→ **Document passage**
⁂

China's rural revitalization also aims to influence the world. There will be a more open trading environment with stronger trade relations with countries and regions along the "one belt one road" path. China hopes to boost exports of high-value specialty agricultural products. China aspires to play a stronger role in making rules that promote global food security and a more fair and equitable international agricultural trading system.

The "Number one document" sets broad goals for progress on rural revitalization. By 2020, there should be major progress in rural revitalization, with the institutional framework and policy system basically in place. By 2035, agriculture and the countryside should be basically modernized, agricultural structure improved, rural people should have better quality employment, basic public services should be equalized between city and countryside, rural civilization should have reached a new degree, and the rural governance system should be much improved. By 2050, rural revitalization should be complete, agriculture strong, the countryside beautiful, and peasants rich.

According to the document, China's communist party will "[raise] high the great flag of socialism with Chinese characteristics with guidance from Xi Jinping’s thought on socialism with Chinese characteristics for a new era, face the difficulties, work hard, forge ahead, to win the all-round well-off society, and make a great contribution to socialism with Chinese characteristics for a new era."

⁂

→ **Dataset rows**
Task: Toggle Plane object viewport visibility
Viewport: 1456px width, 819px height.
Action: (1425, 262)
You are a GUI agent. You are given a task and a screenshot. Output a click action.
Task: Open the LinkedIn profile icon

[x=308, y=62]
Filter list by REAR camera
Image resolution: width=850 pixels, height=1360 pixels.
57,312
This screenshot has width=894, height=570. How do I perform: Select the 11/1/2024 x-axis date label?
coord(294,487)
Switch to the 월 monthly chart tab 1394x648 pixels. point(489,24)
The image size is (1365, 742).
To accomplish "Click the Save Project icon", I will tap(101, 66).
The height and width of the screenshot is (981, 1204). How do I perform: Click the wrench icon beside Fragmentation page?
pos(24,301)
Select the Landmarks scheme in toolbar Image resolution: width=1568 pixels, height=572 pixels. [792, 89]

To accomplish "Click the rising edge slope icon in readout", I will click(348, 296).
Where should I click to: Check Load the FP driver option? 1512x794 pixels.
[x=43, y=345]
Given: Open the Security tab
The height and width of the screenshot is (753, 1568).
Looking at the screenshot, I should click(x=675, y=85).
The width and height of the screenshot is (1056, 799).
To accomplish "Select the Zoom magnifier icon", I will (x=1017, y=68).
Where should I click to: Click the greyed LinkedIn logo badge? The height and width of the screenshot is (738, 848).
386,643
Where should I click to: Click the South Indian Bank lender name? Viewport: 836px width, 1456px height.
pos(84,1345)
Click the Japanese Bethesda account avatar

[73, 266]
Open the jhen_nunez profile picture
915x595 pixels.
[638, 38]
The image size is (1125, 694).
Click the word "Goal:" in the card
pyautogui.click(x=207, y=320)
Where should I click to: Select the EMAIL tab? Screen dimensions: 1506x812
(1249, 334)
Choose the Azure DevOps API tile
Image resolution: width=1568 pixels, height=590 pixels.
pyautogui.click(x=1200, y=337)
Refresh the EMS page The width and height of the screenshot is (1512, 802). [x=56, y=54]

⁂

→ **Required work**
1 > From the passage on China's rural revitalization, list each condition that the document says should hold by 2050.
2 > Repeat word for word everything in the passage on China's rural revitalization from "China's rural revitalization" down to "agricultural trading system.".

→ **Solutions in order**
1 >
- Rural revitalization complete
- Agriculture strong
- The countryside beautiful
- Peasants rich

2 >
China's rural revitalization also aims to influence the world. There will be a more open trading environment with stronger trade relations with countries and regions along the "one belt one road" path. China hopes to boost exports of high-value specialty agricultural products. China aspires to play a stronger role in making rules that promote global food security and a more fair and equitable international agricultural trading system.